Activity => Any picture in the listing is left out of the copy; all else is duplicated exactly.

Material to process =>
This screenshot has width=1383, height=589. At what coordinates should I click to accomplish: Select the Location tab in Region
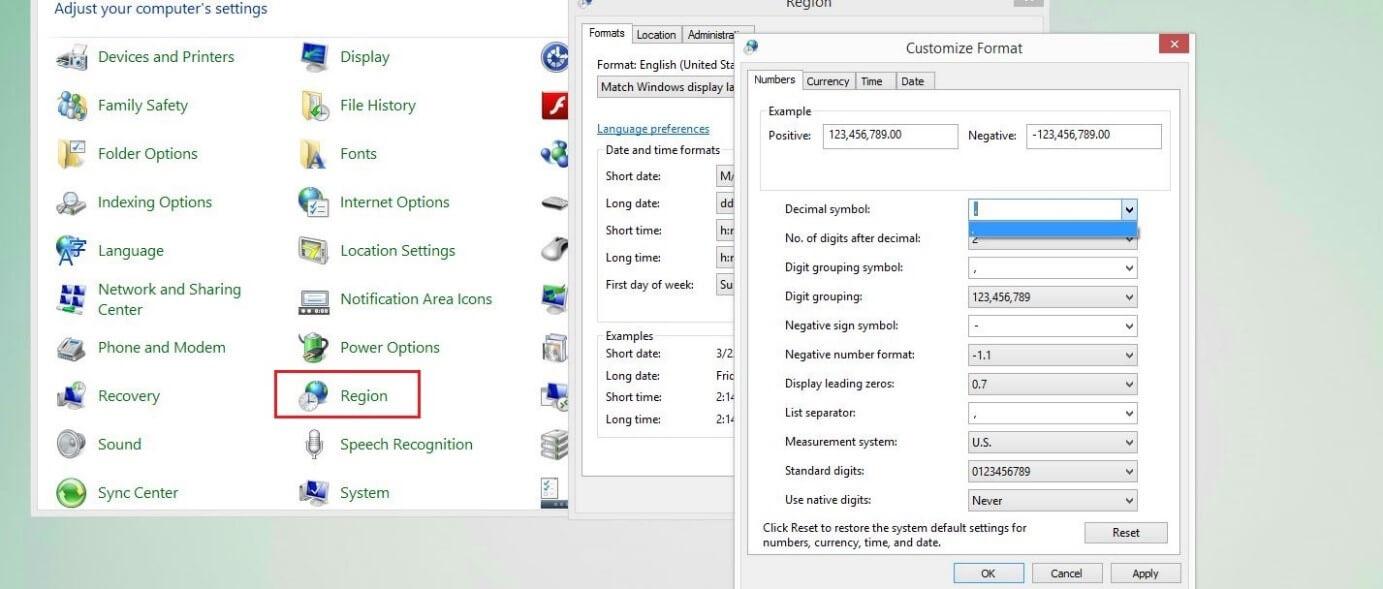tap(656, 35)
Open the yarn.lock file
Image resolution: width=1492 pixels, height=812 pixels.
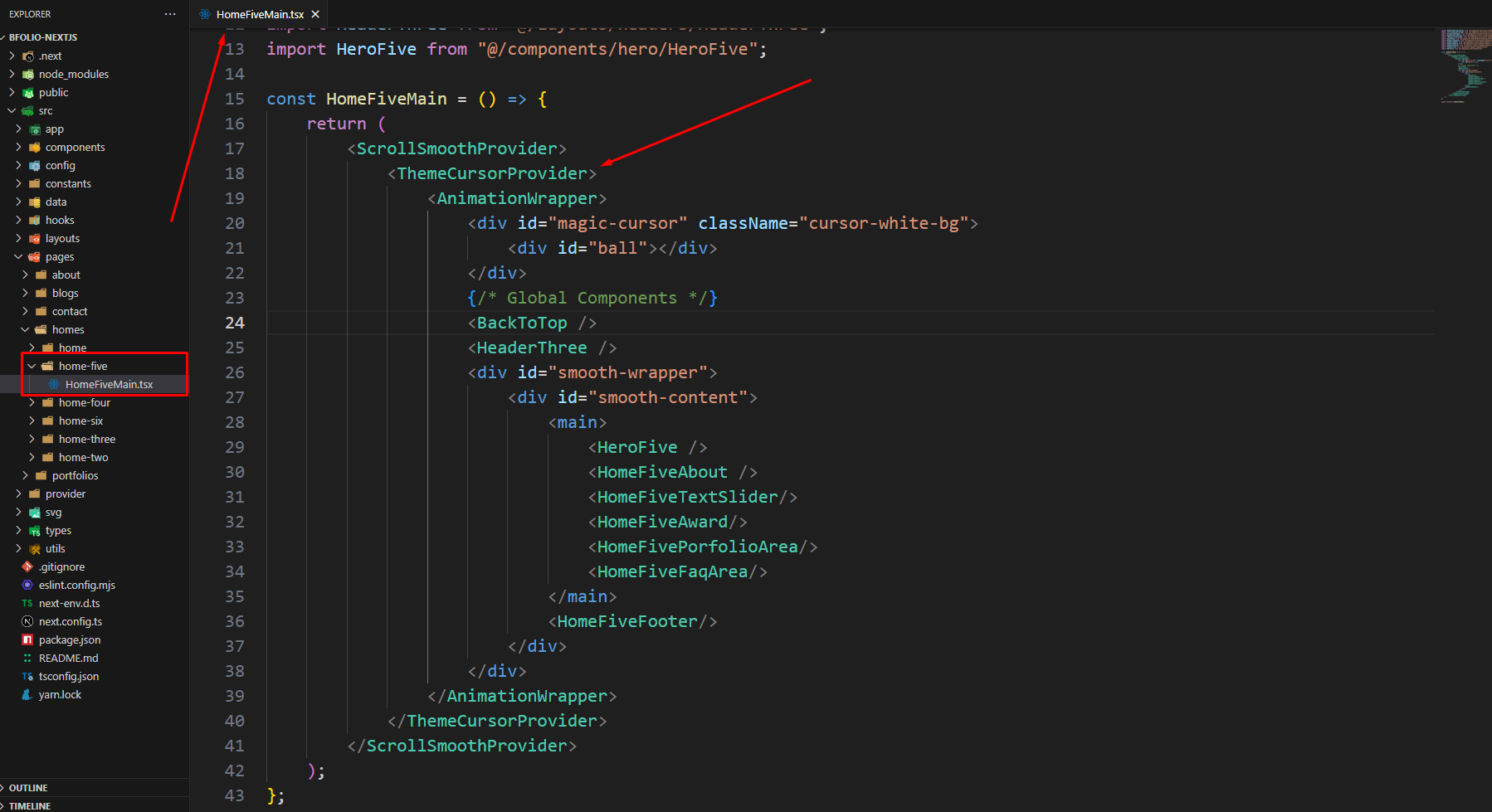(x=60, y=694)
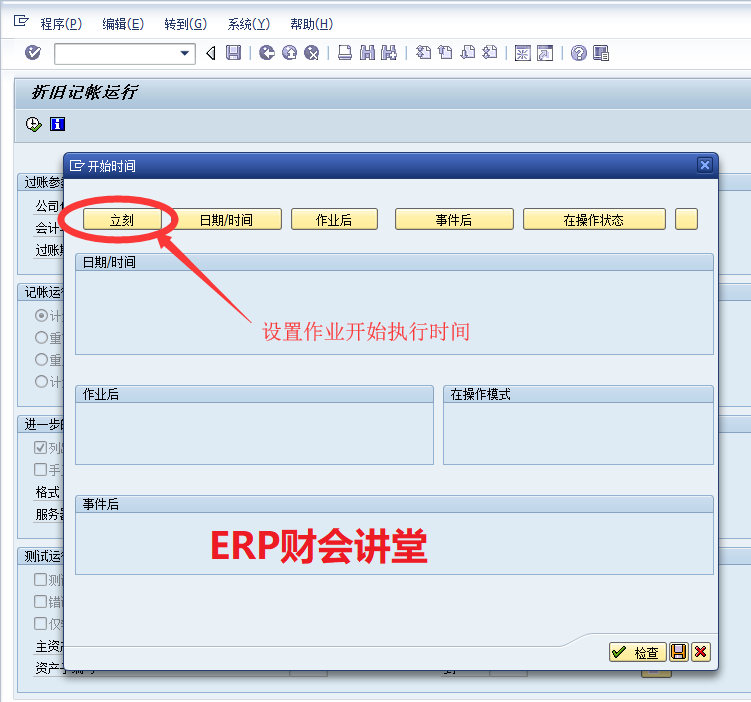Click the red Cancel icon in main toolbar
751x702 pixels.
(312, 53)
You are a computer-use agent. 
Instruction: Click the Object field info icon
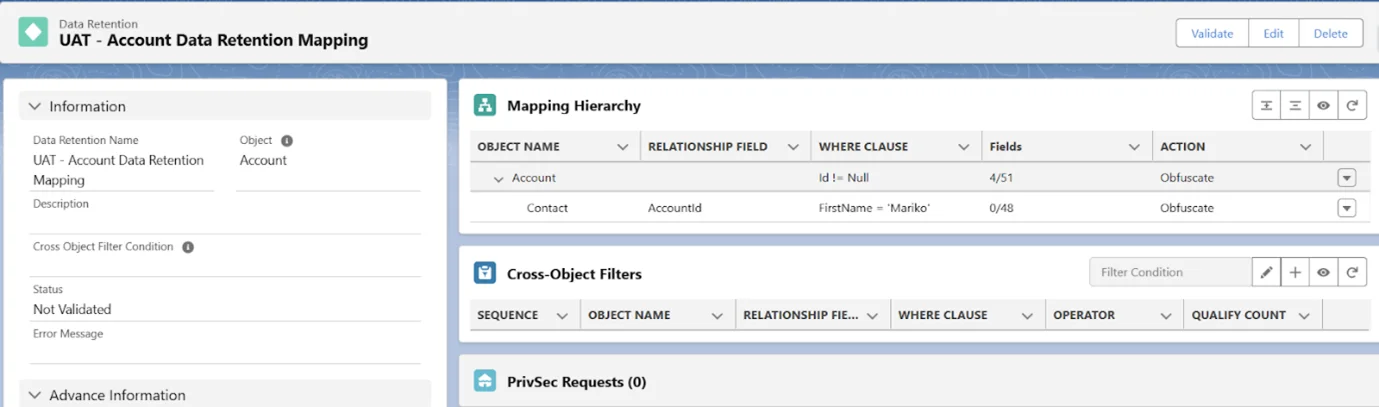pyautogui.click(x=287, y=141)
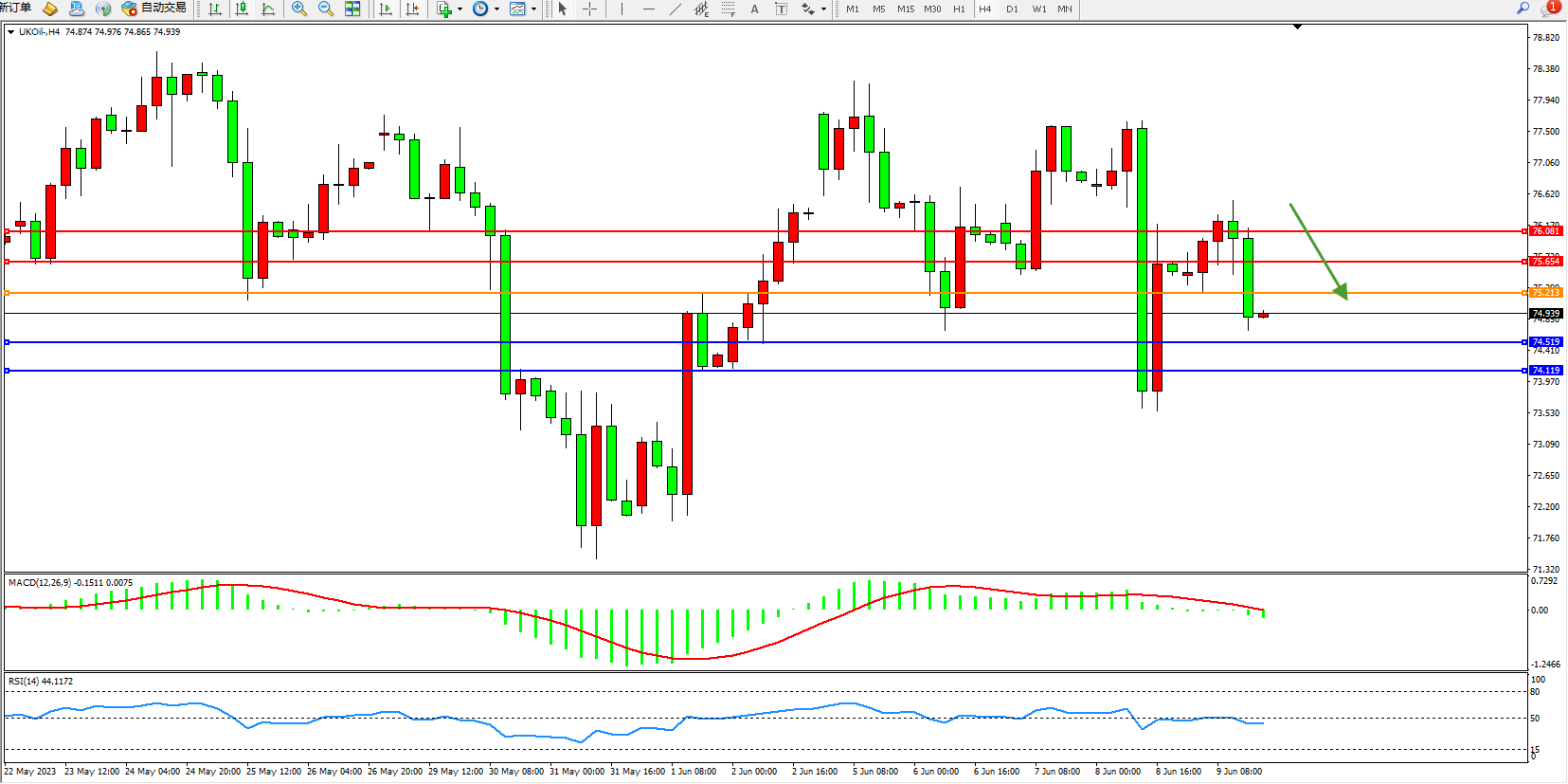Switch to the D1 timeframe

(1012, 9)
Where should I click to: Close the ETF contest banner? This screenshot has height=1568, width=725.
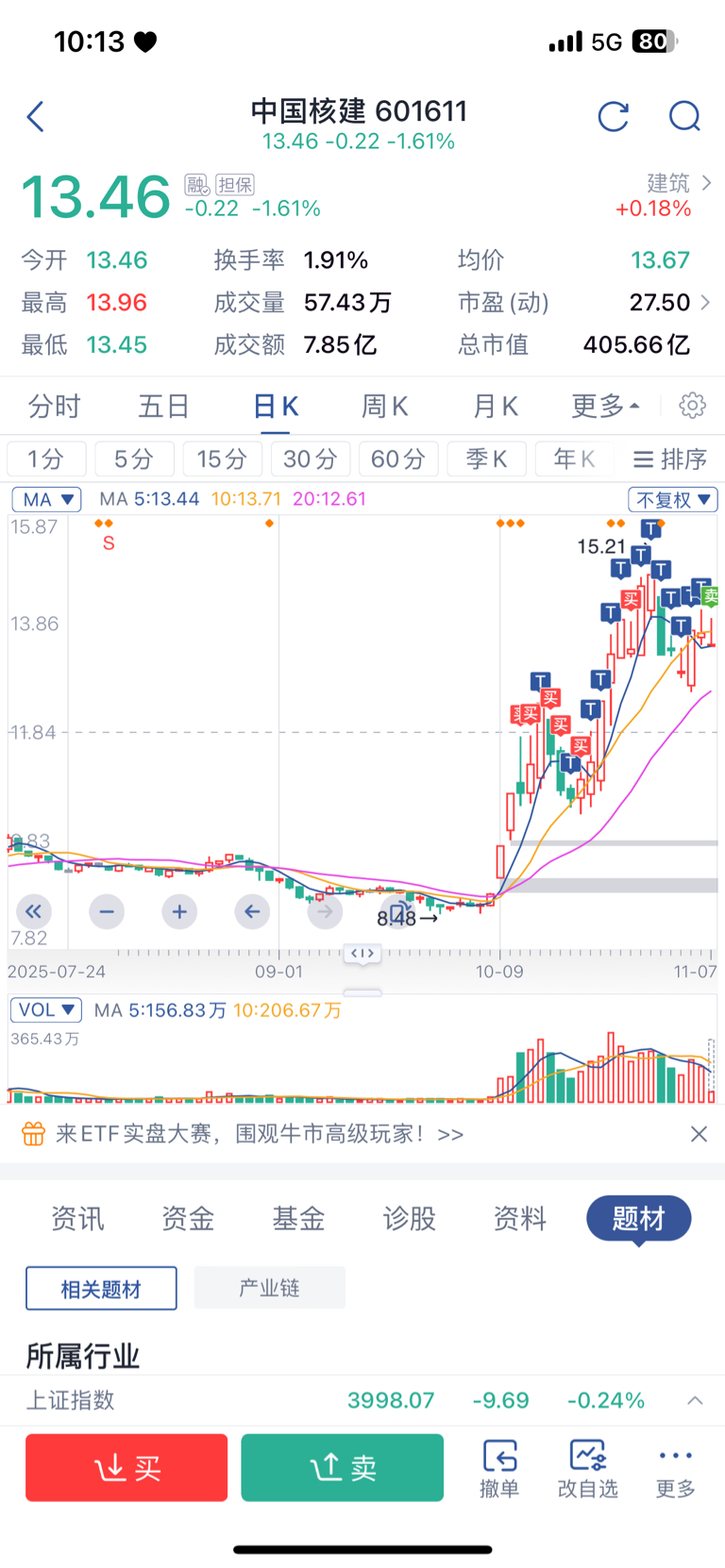click(699, 1134)
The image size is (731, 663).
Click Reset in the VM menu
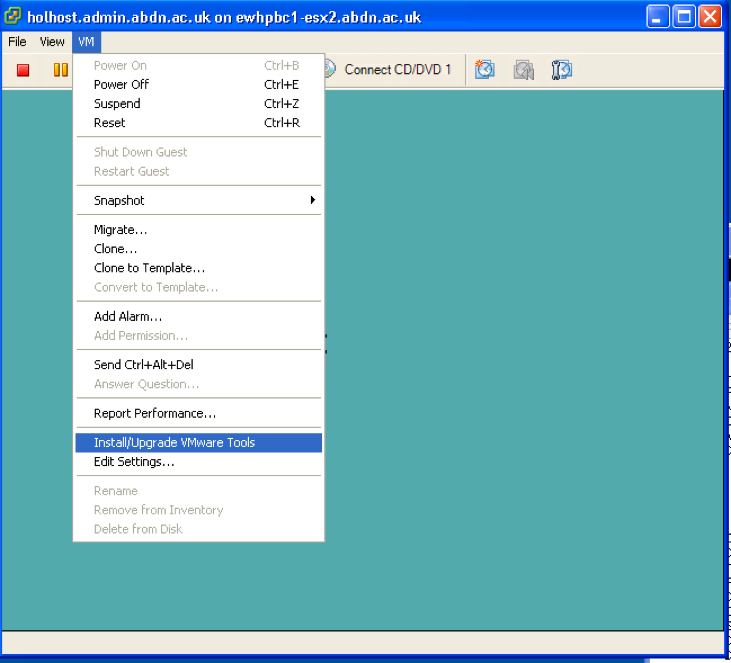110,123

Response to this task =>
This screenshot has width=1383, height=589. At what coordinates should I click to accomplish: Select the Location tab in Region
tap(656, 35)
Open the yarn.lock file
Image resolution: width=1492 pixels, height=812 pixels.
(x=60, y=694)
Click the red Cancel icon in main toolbar
751x702 pixels.
(312, 53)
You are a computer-use agent. 
Instruction: Click the Object field info icon
pyautogui.click(x=287, y=141)
Switch to the D1 timeframe

(1012, 9)
Where should I click to: Close the ETF contest banner? This screenshot has height=1568, width=725.
click(699, 1134)
The image size is (731, 663).
Click Reset in the VM menu
110,123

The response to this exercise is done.